» THE PROBLEM
From the first line of the material through the line containing "Viewport: 1024px width, 556px height.", restate everything word for word and nothing more.

** Opening SUPPLIED RECORDS block **

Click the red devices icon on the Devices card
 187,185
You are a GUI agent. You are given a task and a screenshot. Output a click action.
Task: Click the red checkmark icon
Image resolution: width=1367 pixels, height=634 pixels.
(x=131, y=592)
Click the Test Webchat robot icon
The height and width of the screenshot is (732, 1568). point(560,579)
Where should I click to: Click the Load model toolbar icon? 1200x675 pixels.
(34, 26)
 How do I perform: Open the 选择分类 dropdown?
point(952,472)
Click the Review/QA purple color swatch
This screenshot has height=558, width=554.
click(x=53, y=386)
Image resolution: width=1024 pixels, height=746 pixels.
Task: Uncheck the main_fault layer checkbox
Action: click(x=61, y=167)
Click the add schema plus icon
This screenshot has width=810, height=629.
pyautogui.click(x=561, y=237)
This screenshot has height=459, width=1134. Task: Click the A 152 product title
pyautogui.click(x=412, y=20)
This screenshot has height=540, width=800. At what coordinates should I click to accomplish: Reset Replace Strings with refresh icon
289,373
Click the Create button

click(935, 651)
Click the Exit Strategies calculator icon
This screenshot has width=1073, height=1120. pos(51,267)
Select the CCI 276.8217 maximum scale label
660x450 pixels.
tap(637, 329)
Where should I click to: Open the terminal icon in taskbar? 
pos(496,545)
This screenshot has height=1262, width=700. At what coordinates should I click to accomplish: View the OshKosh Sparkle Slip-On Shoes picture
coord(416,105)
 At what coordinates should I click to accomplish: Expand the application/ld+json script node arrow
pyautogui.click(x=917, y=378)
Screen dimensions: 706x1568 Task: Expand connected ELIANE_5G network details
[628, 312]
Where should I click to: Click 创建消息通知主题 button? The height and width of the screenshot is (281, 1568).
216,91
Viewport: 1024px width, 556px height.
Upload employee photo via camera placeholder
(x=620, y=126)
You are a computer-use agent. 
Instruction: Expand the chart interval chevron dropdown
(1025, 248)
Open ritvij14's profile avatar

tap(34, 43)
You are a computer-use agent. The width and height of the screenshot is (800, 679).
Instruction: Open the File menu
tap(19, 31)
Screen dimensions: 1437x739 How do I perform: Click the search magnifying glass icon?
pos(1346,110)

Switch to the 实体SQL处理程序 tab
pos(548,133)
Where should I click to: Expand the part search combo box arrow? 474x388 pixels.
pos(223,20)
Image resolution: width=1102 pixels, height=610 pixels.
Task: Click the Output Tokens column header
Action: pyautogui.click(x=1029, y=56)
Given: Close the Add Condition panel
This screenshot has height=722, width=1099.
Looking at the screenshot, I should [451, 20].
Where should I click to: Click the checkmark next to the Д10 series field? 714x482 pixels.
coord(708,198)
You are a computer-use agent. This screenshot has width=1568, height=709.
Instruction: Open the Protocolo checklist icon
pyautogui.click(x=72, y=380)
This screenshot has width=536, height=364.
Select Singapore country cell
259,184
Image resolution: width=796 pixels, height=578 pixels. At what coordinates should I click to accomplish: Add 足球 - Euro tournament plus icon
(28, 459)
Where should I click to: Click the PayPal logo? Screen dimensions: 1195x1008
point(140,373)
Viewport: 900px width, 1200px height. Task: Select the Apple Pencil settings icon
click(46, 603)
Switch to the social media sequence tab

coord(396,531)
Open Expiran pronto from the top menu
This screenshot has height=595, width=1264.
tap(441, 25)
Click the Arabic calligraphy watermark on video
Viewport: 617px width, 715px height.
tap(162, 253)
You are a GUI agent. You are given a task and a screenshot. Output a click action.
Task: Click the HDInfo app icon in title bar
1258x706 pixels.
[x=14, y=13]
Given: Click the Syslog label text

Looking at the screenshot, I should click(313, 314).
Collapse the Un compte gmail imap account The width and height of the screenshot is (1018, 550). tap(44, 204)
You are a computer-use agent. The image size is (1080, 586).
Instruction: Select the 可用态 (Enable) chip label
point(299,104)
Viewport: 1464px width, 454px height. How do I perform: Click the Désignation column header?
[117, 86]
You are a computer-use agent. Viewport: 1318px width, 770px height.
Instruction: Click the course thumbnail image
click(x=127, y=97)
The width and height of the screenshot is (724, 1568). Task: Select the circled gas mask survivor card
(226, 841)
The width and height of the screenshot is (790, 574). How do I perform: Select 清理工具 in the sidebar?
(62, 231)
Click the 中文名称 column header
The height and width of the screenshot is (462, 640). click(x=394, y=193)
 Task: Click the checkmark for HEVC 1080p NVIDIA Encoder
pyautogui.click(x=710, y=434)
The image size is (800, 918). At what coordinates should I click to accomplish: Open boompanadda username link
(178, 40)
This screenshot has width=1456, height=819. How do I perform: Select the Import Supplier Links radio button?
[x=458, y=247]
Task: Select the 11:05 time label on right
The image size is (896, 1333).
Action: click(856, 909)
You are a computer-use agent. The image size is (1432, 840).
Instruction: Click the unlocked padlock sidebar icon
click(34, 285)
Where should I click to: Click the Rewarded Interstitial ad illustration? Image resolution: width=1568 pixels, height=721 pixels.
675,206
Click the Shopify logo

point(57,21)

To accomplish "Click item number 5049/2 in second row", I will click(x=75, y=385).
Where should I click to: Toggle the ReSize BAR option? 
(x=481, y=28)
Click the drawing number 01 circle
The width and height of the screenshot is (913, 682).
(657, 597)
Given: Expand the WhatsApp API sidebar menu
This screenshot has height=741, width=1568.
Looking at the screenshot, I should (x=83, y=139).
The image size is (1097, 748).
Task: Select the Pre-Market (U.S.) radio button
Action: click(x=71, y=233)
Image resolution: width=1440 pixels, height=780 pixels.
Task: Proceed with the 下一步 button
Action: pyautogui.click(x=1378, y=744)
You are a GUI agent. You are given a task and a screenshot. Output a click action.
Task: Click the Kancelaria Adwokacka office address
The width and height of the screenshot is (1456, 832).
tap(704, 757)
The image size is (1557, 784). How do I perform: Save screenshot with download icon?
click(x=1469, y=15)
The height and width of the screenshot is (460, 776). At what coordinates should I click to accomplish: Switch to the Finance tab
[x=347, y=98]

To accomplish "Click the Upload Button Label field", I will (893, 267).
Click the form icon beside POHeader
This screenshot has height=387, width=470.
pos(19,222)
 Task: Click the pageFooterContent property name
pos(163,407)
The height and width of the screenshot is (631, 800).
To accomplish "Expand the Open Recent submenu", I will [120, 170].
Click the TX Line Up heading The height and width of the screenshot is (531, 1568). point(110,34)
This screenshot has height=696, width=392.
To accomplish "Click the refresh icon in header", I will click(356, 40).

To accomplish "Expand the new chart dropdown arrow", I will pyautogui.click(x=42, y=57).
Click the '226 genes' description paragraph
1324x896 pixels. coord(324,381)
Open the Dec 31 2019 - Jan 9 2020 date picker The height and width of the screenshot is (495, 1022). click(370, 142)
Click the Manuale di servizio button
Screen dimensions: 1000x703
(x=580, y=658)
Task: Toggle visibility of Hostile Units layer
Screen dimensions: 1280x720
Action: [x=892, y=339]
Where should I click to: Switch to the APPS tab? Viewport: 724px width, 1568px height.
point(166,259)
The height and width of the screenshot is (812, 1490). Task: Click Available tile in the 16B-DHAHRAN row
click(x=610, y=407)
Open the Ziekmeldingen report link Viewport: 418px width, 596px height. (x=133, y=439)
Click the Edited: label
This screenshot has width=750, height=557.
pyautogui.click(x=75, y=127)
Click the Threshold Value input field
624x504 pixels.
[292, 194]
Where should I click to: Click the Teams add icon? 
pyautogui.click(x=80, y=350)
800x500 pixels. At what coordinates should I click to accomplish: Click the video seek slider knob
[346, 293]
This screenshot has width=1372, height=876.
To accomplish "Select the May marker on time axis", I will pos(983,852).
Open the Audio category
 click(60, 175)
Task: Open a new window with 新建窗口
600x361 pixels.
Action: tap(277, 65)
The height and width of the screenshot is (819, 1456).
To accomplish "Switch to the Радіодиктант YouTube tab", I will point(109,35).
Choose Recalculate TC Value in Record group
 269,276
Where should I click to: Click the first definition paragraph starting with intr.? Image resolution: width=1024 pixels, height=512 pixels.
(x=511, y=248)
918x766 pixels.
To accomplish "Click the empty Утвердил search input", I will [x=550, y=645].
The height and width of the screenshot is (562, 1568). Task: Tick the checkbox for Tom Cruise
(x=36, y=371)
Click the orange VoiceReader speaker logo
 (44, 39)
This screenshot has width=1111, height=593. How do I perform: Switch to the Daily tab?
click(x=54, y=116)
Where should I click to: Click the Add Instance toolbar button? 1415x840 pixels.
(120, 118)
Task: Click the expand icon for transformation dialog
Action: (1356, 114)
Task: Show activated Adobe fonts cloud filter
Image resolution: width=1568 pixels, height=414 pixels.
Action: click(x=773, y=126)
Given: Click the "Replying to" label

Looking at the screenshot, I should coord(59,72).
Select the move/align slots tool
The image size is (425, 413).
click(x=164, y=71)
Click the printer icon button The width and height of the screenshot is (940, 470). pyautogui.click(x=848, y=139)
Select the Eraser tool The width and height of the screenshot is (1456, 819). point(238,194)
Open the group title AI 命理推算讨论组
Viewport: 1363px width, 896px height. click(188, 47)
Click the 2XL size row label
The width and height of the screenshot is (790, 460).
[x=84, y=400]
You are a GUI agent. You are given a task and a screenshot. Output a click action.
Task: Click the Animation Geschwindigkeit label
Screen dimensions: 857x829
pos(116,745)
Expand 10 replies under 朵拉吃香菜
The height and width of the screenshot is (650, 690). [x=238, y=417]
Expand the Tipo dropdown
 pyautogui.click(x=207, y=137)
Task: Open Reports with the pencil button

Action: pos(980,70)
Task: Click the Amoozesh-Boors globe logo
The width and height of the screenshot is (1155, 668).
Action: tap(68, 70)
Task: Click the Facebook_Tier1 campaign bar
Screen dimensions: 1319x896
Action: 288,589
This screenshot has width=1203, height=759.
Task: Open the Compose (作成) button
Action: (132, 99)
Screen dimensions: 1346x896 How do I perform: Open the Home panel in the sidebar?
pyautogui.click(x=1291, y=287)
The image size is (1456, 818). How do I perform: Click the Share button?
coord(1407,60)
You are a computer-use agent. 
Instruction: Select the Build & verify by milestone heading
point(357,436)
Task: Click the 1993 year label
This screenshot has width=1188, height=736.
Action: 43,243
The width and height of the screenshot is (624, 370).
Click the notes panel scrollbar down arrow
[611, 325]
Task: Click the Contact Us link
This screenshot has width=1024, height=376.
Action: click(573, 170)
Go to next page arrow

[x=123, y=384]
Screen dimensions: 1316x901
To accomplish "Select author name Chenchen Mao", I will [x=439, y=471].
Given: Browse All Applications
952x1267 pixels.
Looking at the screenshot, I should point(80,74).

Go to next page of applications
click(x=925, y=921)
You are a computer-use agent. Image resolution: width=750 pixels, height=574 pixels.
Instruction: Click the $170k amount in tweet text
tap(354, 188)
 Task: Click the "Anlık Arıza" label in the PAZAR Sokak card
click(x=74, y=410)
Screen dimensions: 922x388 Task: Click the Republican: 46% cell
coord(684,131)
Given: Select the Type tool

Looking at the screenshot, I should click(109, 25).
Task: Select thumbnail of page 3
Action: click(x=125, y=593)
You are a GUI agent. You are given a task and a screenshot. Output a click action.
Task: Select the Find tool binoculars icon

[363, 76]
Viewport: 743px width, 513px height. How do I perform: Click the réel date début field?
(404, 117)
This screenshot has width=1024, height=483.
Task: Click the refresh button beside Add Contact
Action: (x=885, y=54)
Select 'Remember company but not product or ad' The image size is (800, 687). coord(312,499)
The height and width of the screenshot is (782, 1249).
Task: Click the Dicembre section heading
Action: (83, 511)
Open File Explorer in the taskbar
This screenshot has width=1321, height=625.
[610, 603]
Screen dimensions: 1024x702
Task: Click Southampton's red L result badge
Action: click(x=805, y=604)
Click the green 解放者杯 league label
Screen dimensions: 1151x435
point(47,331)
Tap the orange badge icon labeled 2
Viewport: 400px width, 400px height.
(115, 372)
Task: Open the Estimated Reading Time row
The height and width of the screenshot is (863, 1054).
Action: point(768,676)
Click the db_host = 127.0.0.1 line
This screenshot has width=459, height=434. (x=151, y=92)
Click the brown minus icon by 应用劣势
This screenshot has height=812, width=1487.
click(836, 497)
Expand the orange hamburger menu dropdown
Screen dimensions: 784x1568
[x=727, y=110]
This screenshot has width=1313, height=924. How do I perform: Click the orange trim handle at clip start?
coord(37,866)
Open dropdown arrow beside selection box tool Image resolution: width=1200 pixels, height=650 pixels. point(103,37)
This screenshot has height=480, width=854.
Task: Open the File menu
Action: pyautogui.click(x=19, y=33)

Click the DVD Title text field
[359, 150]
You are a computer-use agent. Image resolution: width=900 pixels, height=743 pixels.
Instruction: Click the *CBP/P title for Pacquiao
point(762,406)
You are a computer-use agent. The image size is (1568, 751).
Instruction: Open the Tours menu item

** Closing SUPPLIED RECORDS block **

» TASK ANSWER
Click the red devices icon on the Devices card
 187,185
You are a GUI agent. You are given a task and a screenshot. Output a click action.
Task: Click the red checkmark icon
Image resolution: width=1367 pixels, height=634 pixels.
(x=131, y=592)
Click the Test Webchat robot icon
The height and width of the screenshot is (732, 1568). point(560,579)
Where should I click to: Click the Load model toolbar icon? 1200x675 pixels.
(34, 26)
 How do I perform: Open the 选择分类 dropdown?
point(952,472)
Click the Review/QA purple color swatch
This screenshot has height=558, width=554.
click(x=53, y=386)
Image resolution: width=1024 pixels, height=746 pixels.
Task: Uncheck the main_fault layer checkbox
Action: click(x=61, y=167)
Click the add schema plus icon
This screenshot has width=810, height=629.
pyautogui.click(x=561, y=237)
This screenshot has height=459, width=1134. Task: Click the A 152 product title
pyautogui.click(x=412, y=20)
This screenshot has height=540, width=800. At what coordinates should I click to accomplish: Reset Replace Strings with refresh icon
289,373
Click the Create button

click(935, 651)
Click the Exit Strategies calculator icon
This screenshot has width=1073, height=1120. pos(51,267)
Select the CCI 276.8217 maximum scale label
660x450 pixels.
tap(637, 329)
Where should I click to: Open the terminal icon in taskbar? 
pos(496,545)
This screenshot has height=1262, width=700. At what coordinates should I click to accomplish: View the OshKosh Sparkle Slip-On Shoes picture
coord(416,105)
 At what coordinates should I click to accomplish: Expand the application/ld+json script node arrow
pyautogui.click(x=917, y=378)
Screen dimensions: 706x1568 Task: Expand connected ELIANE_5G network details
[628, 312]
Where should I click to: Click 创建消息通知主题 button? The height and width of the screenshot is (281, 1568).
216,91
Viewport: 1024px width, 556px height.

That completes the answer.